Lets all sit and wonder... Who names their child "Princeton"?!


----------



## Scatterbrained (Dec 11, 2015)

RitchieE24 said:


> Lets all sit and wonder... Who names their child "Princeton"?!


The same kind of people who name their kids Lexus, Mercedes, Prince, Lord, Lordess, etc.


----------



## Derrel (Dec 11, 2015)

Scatterbrained said:
			
		

> RitchieE24 said:
> 
> 
> > Lets all sit and wonder... Who names their child "Princeton"?!
> ...



Kanye West sings a lyric about that in his hit song, All Falls Down...

"._*..couldn't afford a car, so she named her daughter (a) Lexus*_...."


----------



## limr (Dec 11, 2015)

Those kids are going to be horribly narcissistic jagoffs when they get older.


----------



## Overread (Dec 12, 2015)

This is nothing new - we had child models - popstars - etc... for as long as we've had products targeted at kids and parents of kids. 

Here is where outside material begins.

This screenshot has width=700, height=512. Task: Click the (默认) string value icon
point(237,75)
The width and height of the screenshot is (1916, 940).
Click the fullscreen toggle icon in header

I would say its potentially a new level of marketing (that has likely been going on for ages already) and that there is a potential that in 10 or 20 years time these kids might regret or think differently of their global marketing. It's a very new thing to the world and it will be generations before we really know how to deal with it or what the potential fall-out could be.


----------